This blog is a collection of my thoughts and experiences from ten years as a skate dad. For those of you sitting with your jackets in the bleachers, first I salute you, but second I want to give you an honest sense of what you are in for and what to expect. Ice skating is both a trying and a glorious sport, but it doesn't happen without the special group of folks who cheer, support, and console the participants. This is dedicated to you.


Friday, September 23, 2016

- voyeur

When your kid no longer skates and you visit a local competition, you always feel like a voyeur, enjoying the guilty pleasure of watching something that should remain private. Well they do let outside folks in, and it's usually only around five dollars for the whole day. It's not like they specifically discourage visitors, and it's hard to beat the entertainment value. Still whenever I run into my daughter's former coach at another competition her first remarks to me are always "What are you doing here?" My standard response has always been to shrug and reply "Just hanging out."

I still like to visit local competitions to provide emotional support for the up and coming skaters. I rather expect them to pick up on my brainwaves while they are out there, and my specific observations (laden with all that prior viewing experience) must impart some sort of higher standards upon them. With the younger skaters nearly half the time I'm thinking "get yourself to the gym" or "more sit-ups" or "stroking class." Juniors and above already know their athletics, so at that point it's all mental comments about style, musical expressiveness, or jump dynamics.

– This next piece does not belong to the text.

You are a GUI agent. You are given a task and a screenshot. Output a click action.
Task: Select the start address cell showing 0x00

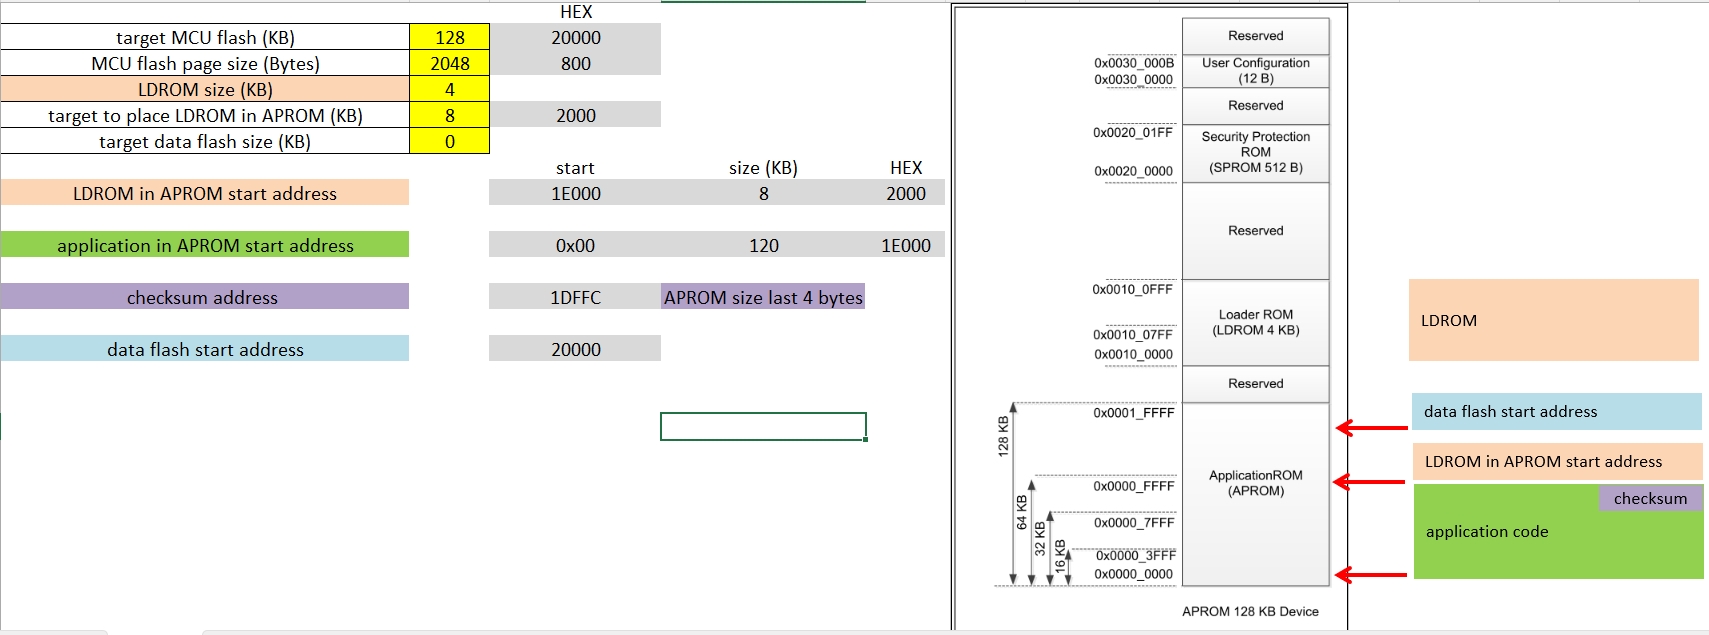[x=575, y=245]
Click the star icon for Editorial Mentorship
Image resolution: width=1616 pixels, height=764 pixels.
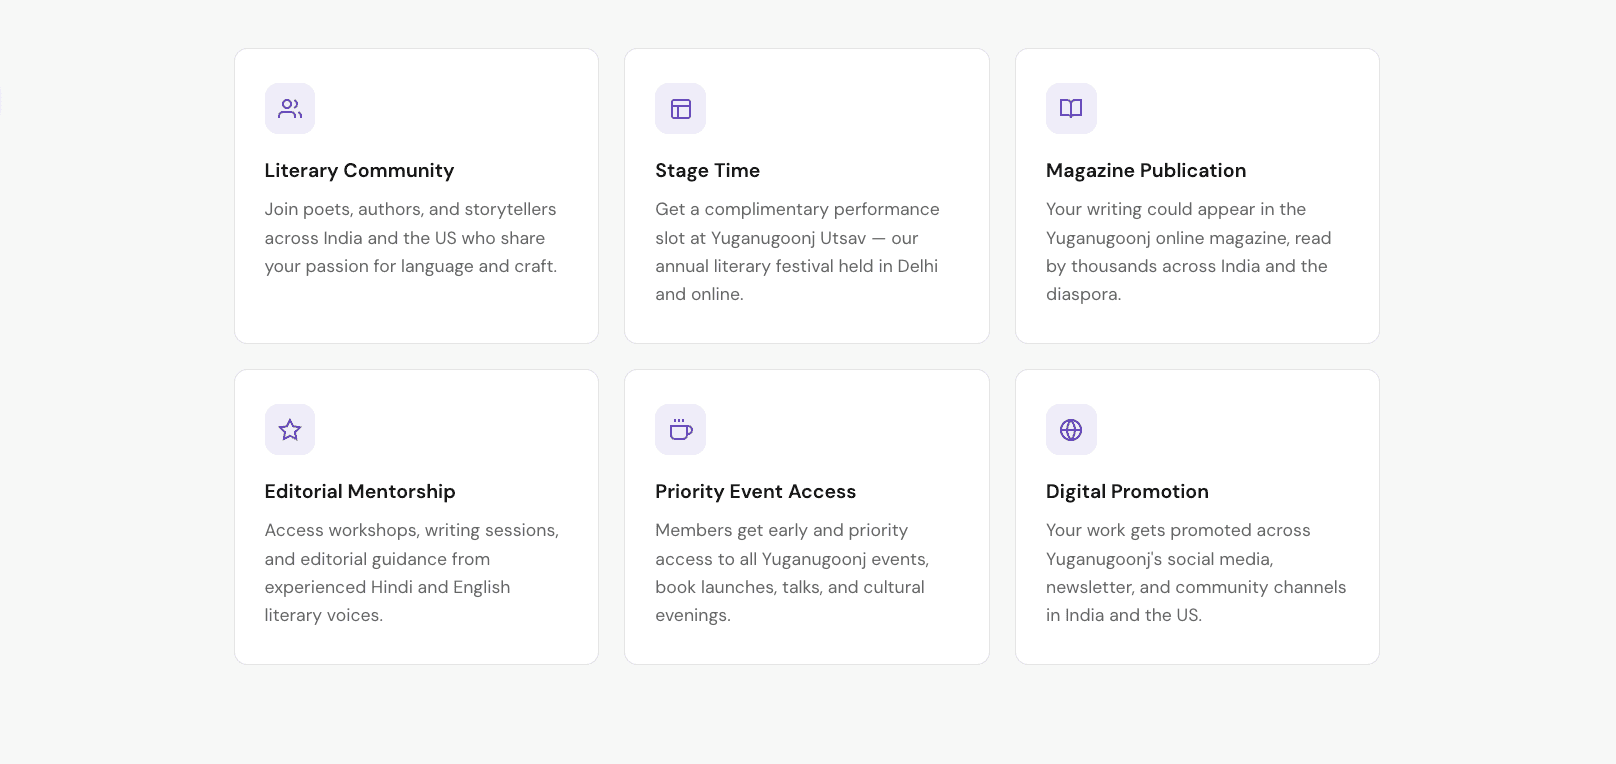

Despite my honorable intentions though it's still a challenge walking into an environment where I might not belong. The reason I feel a constant obtuse and nearly pathological undercurrent of voyeurism is because I get to witness skilled people working under difficult conditions of exceedingly high duress (both the skaters and their parents). It's almost perversely unfair that I can do this totally relaxed while not being a participant, for just five bucks.